- Location: Magway Region, Salin Township, Myanmar
- Nearest city: Salin
- Coordinates: 20°34′00″N 94°38′00″E﻿ / ﻿20.56667°N 94.63333°E
- Area: 3.72 km^{2} (1.44 sq mi)
- Established: 1939
- Visitors: 6000 (in 2015)
- Governing body: Township Forest Department

= Wetthegan Wildlife Sanctuary =

Wetlands in Myanmar

Wetthegan Wildlife Sanctuary (ဝက်သည်းကန်ငှက်ဘေးမဲ့တေ) is a protected area in Myanmar's Magway Region with an area of 4.4 km2 at an elevation of 60-90 m. It was established in 1939.
The sanctuary's 2 km2 lake and surrounding marshland provide habitat for waterfowl and freshwater fish. It is located about 16 km west of the Irrawaddy River close to the city of Salin in Salin Township. It receives south-west monsoon rains of about 723 mm per year from June to August. It is one of four protected wetlands in the country.

== History ==
The sanctuary was notified in September 1939 under the name of 'Weltigan Wild Life Sanctuary' with an area of 1.7 sqmi foremost for the protection of waterfowl. It consisted of a lake and marshland. Local people were allowed to graze their cattle, collect grass, fruits and lotus leaves. Birds and fish were poached during the Japanese occupation of Burma. By the early 1950s, the area was partly rehabilitated.
Today, it is governed by the Township Forest Department and does not receive a budget for conservation activities.

==Biodiversity==
Wetthegan Wildlife Sanctuary comprises a lake of about 2 km2 surrounded by marshes, where 22 aquatic plant species were recorded. These include Typha, Eichhornia, Sesbania, Nymphaea and Boottia species. Medicinal plants comprise 80 species.

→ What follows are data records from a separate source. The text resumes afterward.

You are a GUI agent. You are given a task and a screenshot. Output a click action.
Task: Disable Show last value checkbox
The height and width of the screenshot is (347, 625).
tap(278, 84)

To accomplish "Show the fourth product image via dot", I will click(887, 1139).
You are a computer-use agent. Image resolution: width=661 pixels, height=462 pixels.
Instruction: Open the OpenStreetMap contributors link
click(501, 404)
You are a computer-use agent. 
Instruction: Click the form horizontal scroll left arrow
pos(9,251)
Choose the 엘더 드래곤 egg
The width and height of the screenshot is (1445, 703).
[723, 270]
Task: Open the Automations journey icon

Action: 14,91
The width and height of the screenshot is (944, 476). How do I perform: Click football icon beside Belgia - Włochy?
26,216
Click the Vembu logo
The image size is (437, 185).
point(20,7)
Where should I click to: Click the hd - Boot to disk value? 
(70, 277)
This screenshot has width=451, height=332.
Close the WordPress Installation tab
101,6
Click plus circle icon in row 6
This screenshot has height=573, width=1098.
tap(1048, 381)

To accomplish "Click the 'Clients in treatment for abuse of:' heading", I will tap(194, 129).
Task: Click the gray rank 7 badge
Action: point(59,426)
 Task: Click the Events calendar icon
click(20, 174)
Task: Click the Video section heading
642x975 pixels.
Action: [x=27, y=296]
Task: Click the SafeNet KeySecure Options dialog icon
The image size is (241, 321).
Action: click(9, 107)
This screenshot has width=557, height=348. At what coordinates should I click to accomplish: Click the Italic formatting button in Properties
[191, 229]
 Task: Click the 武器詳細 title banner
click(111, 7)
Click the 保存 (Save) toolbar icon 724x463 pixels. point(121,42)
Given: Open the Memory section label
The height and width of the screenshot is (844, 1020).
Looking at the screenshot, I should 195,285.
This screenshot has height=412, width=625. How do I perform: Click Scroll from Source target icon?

Birds recorded comprise 130 species, with ducks and waders predominating between November and February. Waterfowl include lesser whistling duck (Dendrocygna javanica), ferruginous pochard (Aythya nyroca), bar-headed goose (Anser indicus) and pheasant-tailed jacana (Hydrophasianus chirurgus). Also recorded were hooded treepie (Crypsirina cucullata), Ayeyarwady bulbul (Pycnonotus blanfordi), common myna (Acridotheres tristis), white-throated babbler (Argya gularis), Asian palm swift (Cypsiurus balasiensis).
Little grebe (Tachybaptus ruficollis), cinnamon bittern (Ixobrychus cinnamomeus), cattle egret (Bubulcus ibis), knob-billed duck (Sarkidiornis melanotos), cotton pygmy goose (Nettapus coromandelianus), Indian spot-billed duck (Anas poecilorhyncha), Western swamphen (Porphyrio porphyrio), black-winged stilt (Himantopus himantopus) and little ringed plover (Charadrius dubius) were also sighted.
Indian black turtle (Melanochelys trijuga), Indian flapshell turtle (Lissemys punctata) and Asiatic softshell turtle (Amyda cartilaginea) live in the lake.